> [YOUR INSTRUCTIONS]
Reproduce the data below exactly. Skip the pictures.

> [SUPPLIED INFORMATION]
- - - - -

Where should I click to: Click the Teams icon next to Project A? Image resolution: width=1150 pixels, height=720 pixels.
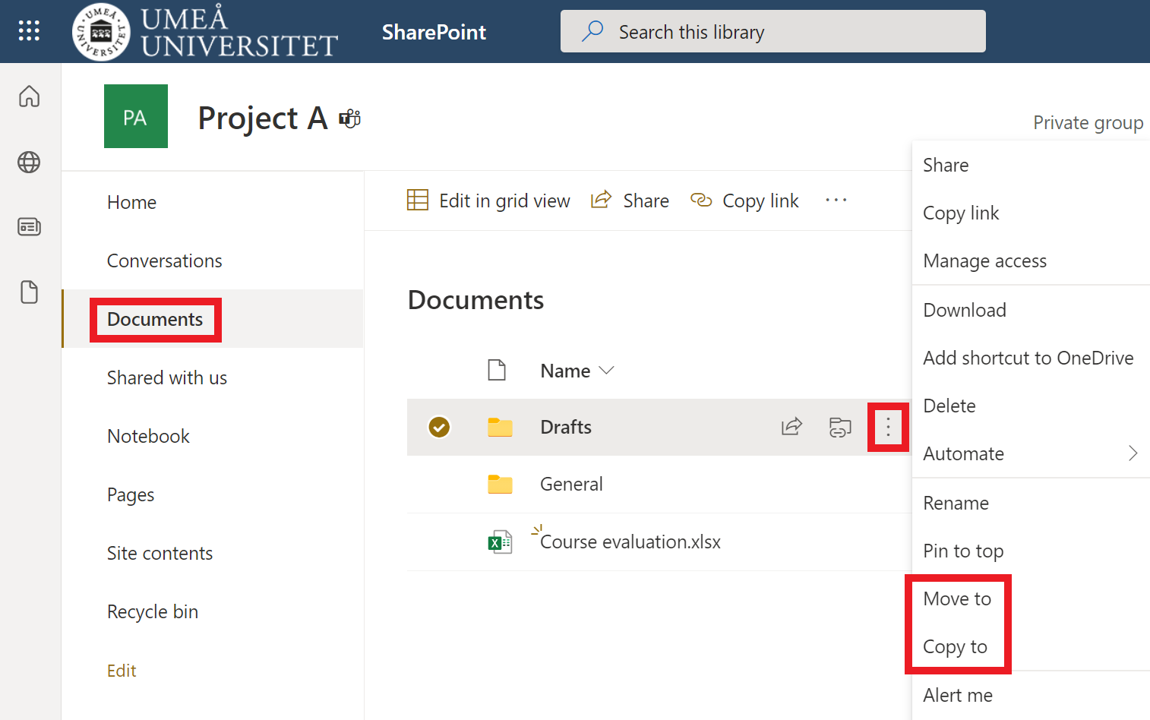(349, 118)
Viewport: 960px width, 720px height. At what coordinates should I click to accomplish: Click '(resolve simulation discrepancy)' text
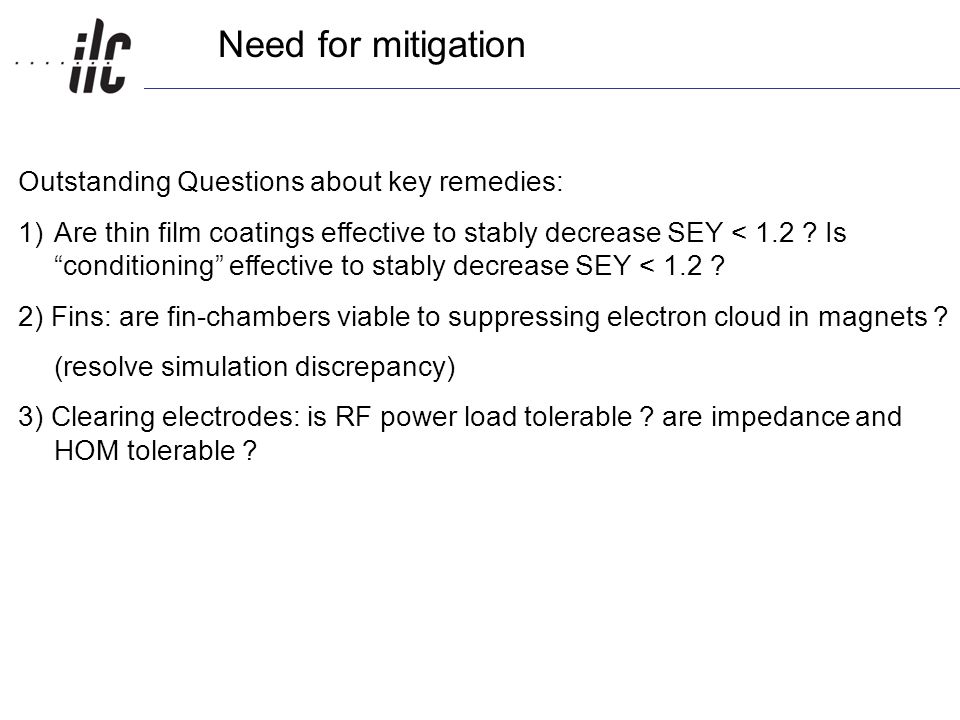(255, 367)
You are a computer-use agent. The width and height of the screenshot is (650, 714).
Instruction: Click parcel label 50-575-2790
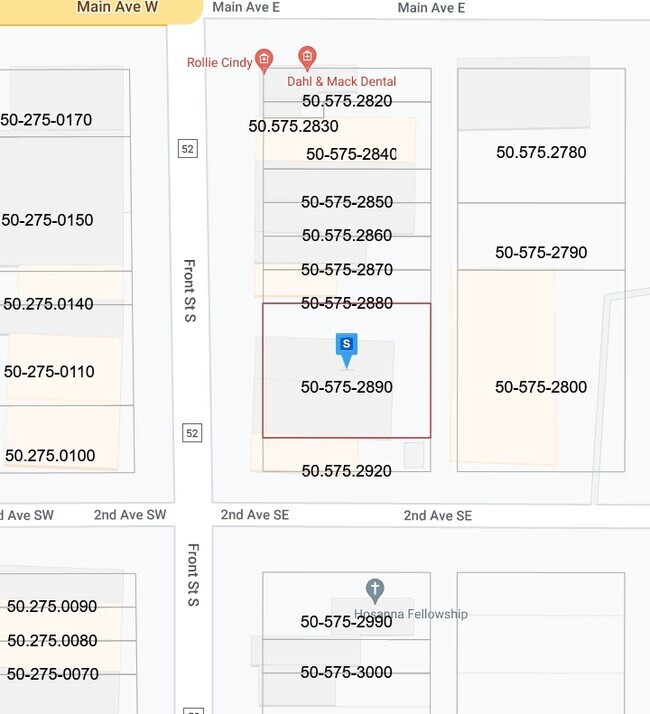point(541,253)
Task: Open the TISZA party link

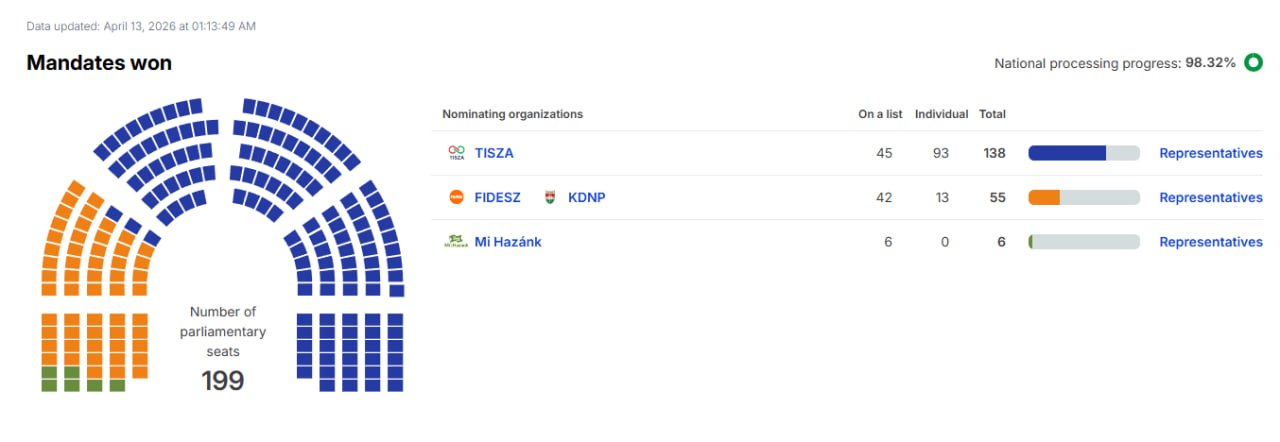Action: pos(494,153)
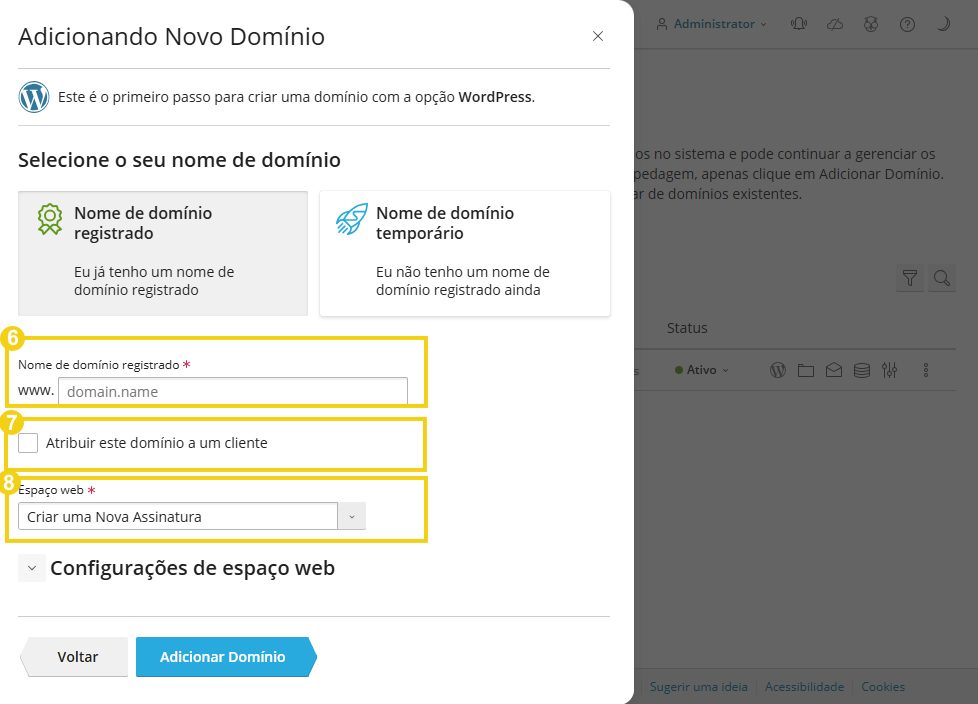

- - - - -

> [REPLY TO THE EXERCISE]
Where should I click to: Click the Teams icon next to Project A? Image resolution: width=1150 pixels, height=720 pixels.
(349, 118)
Viewport: 960px width, 720px height. At what coordinates should I click to accomplish: Click '(resolve simulation discrepancy)' text
(255, 367)
You are a computer-use agent. The width and height of the screenshot is (650, 714).
Instruction: Click parcel label 50-575-2790
point(541,253)
Task: Open the TISZA party link

Action: pos(494,153)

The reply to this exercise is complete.